What the sources measure
- Trustpilot — Star rating from verified Trustpilot reviewers, weighted by review count. We pull confidence toward neutral when a company has very few reviews so a single 5-star review doesn't paint a false picture.
- Google reviews — Star rating from Google Maps reviewers, weighted the same way as Trustpilot. We auto-discover the business profile from the company name + website on the first refresh; no admin setup required.
- CFPB complaints — Volume of complaints filed with the U.S. Consumer Financial Protection Bureau over the last 90 days, ranked against other companies in the same sector. More complaints = lower percentile = lower score.
- Reddit mentions — Recent posts that mention the company across all of Reddit. In v1 these are surfaced in the Reviews tab as additional context but don't contribute to the blended score — we want to validate that per-company queries return useful posts before we trust the signal enough to weight it. A future release will add sentiment analysis or engagement scoring at a planned weight of 0.10.
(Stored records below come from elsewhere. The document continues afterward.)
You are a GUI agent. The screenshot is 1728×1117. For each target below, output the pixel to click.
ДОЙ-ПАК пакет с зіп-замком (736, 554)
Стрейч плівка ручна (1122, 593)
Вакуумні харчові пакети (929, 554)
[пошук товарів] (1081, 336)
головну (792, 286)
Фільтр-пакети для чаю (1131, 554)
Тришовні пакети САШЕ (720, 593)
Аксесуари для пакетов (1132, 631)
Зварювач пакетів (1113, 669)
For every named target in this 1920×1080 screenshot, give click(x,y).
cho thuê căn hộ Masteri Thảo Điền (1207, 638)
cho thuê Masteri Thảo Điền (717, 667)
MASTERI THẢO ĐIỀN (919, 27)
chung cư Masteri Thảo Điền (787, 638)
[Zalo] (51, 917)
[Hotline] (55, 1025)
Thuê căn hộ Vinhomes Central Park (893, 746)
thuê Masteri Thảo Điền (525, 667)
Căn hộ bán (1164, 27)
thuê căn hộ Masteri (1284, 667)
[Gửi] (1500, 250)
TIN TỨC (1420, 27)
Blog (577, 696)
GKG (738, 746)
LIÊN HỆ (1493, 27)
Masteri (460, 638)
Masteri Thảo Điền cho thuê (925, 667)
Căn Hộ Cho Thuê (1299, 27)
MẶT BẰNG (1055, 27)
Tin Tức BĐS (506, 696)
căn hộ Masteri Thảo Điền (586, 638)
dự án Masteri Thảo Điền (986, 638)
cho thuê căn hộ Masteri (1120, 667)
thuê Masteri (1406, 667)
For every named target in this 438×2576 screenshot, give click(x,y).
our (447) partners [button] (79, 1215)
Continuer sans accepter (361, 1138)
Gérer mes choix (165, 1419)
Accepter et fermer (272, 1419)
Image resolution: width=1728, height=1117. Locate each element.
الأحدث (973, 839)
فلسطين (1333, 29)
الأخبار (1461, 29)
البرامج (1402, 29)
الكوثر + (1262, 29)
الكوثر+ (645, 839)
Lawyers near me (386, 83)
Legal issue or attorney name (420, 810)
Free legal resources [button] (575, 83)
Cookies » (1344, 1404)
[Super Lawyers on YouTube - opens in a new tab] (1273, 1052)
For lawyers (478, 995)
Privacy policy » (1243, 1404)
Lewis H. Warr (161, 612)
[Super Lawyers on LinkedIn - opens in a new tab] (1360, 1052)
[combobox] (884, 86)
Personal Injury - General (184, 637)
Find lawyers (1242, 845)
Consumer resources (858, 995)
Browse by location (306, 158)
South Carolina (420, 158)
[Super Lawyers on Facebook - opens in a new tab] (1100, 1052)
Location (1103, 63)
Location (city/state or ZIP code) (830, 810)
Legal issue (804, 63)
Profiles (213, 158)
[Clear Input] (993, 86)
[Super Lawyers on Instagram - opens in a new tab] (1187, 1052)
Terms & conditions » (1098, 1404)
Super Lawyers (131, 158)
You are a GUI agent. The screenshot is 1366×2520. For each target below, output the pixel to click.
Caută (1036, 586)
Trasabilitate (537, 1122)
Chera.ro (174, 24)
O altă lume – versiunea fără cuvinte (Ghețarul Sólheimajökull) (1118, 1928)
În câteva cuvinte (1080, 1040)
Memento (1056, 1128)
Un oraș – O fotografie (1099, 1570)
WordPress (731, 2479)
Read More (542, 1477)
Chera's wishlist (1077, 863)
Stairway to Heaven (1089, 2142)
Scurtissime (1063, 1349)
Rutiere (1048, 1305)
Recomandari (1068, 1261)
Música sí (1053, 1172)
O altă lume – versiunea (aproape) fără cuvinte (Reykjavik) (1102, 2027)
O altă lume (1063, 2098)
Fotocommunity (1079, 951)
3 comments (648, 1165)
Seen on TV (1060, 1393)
Future versions will add ACSI, Better Business Bureau, and app-store ratings.
Source weights
| Source | v1 weight | Notes |
|---|---|---|
| CFPB | 0.22 | Sector-relative percentile |
| Trustpilot | 0.13 | Stars × review-count confidence |
| 0.10 | Same normalizer as Trustpilot | |
| 0.00 → 0.10 | Display-only in v1; planned weight after v2 scoring |
Weights are renormalized over only the sources that actually returned data for a given company, so a missing source doesn't tank the result.
Per-company configuration
Most external-source identifiers are auto-discovered or seeded — you don't
need to configure anything per company. The exceptions, all stored in
csqi_companies_meta, are:
cfpb_company— the legal name CFPB uses (e.g."BANK OF AMERICA, NATIONAL ASSOCIATION"). Seeded by an internal script.trustpilot_id— Trustpilot's business unit ID. Seeded by the same script.google_place_id— auto-discovered from name + website on first refresh and cached.reddit_query— auto-derived as"<Company Name>"(quoted phrase) on first refresh and cached. Admins can overwrite this row to refine noisy queries (e.g. addcomplaintfor a brand whose name is a common word, or scope to a specific subreddit withsubreddit:foo).
Self-hosted deployments
If you're running your own Supabase project, set these secrets before
deploying csqi-refresh-company:
TRUSTPILOT_API_KEYGOOGLE_API_KEYREDDIT_CLIENT_ID,REDDIT_CLIENT_SECRET,REDDIT_USER_AGENT— register a "script" type app atreddit.com/prefs/apps. The user-agent must identify your deployment, e.g.teleperson-csqi/1.0.
Each integration short-circuits silently if its credentials are missing, so you can roll out sources one at a time.
Reviews tab
The Reviews tab shows the actual reviews and complaints behind the score.
- Source filter — Pills at the top let you narrow to All, Trustpilot, Google, CFPB, or Reddit. Counts on each pill show how many items are cached for that source.
- Review cards — Each card shows the source badge, rating (Trustpilot and Google), date, title, body excerpt, and a link to view the original on the source site.
- Google reviews link to the Google Maps page for the business; per Google's terms of service, review fields are refreshed at least every 30 days.
- CFPB complaints are shown with redacted-by-CFPB consumer narratives and link back to the official CFPB complaint detail page.
- Reddit mentions show the post title, a snippet of the body (or a
pointer to the source for link posts), and the author/subreddit
(
u/someone in r/personalfinance). The link opens the original Reddit thread.
Reviews are cached snapshots from third parties — the source link is the authoritative copy.
How scores are computed
Scores are computed daily for our top tracked companies and on-demand for others. When you open the Quality tab on a company we don't have a recent score for, you'll see "Scoring this company…" while we pull fresh data — this usually takes under a minute. Keep the panel open and the score will appear.
The 90-day trend compares the current 7-day moving average of scores against the 7-day moving average from 90 days ago, so single-day spikes don't make the trend arrow bounce around.
Free vs Pro
The free plan includes 5 quality lookups per day. Pro removes the cap. Reviews aren't gated — once you've looked up a company, you can browse its reviews freely.